**** Provided data ****

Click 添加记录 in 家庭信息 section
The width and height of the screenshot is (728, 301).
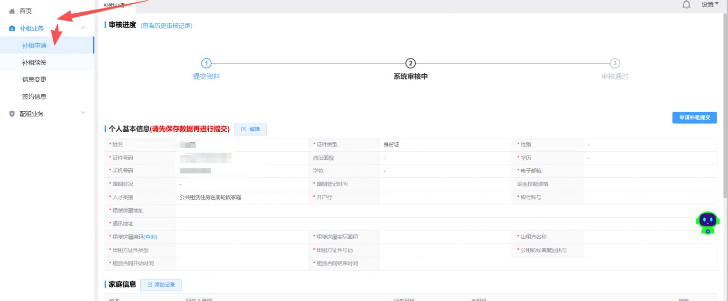coord(161,285)
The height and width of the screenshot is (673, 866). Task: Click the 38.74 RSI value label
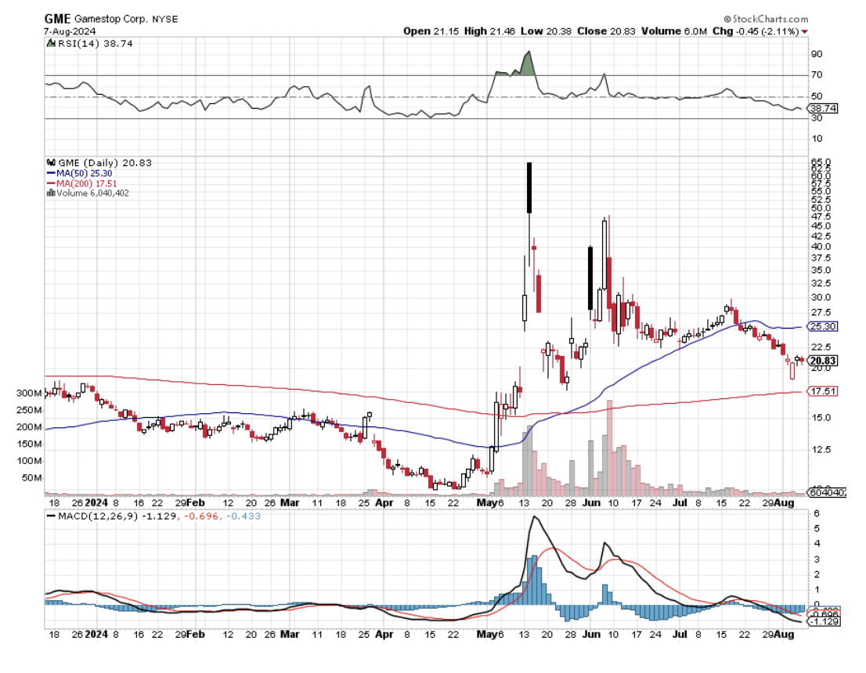click(825, 109)
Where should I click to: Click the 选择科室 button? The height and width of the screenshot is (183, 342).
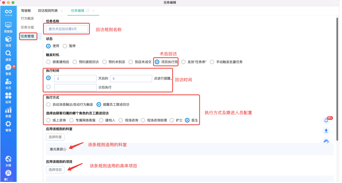click(x=55, y=137)
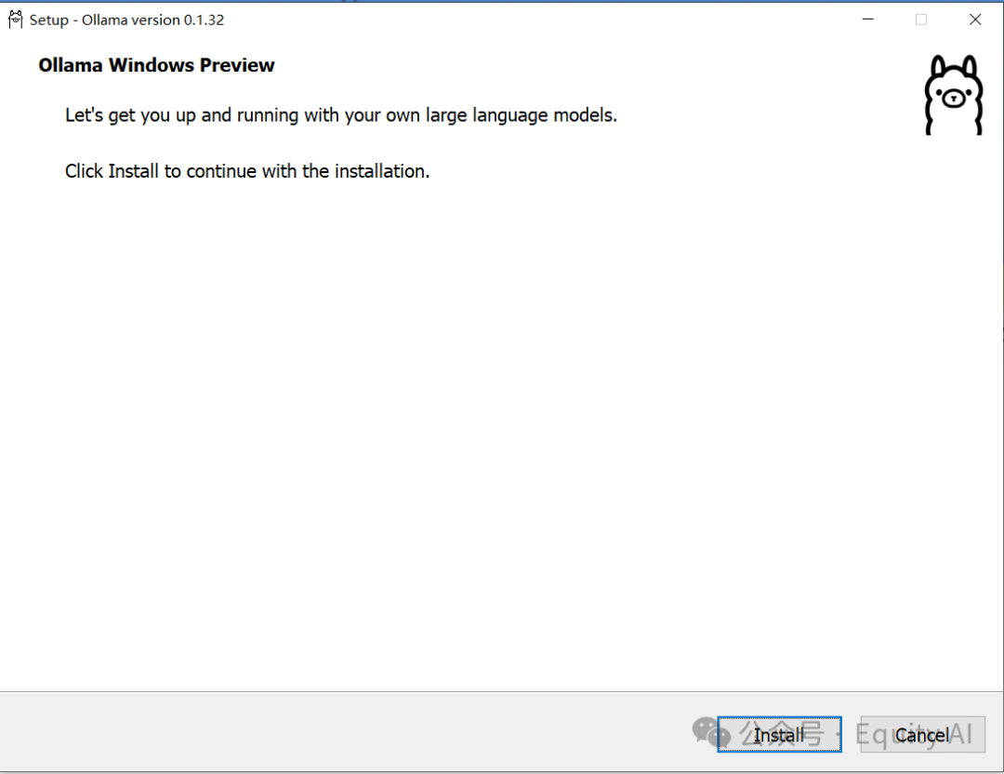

****

Task to complete →
Beginning at the line that contains "The width and", copy each remaining line of the records exactly, through the final one. Omit the pictures.

Final answer →
The width and height of the screenshot is (728, 301).
coord(161,285)
The height and width of the screenshot is (673, 866). Task: Click the 38.74 RSI value label
click(825, 109)
Where should I click to: Click the 选择科室 button? The height and width of the screenshot is (183, 342).
click(x=55, y=137)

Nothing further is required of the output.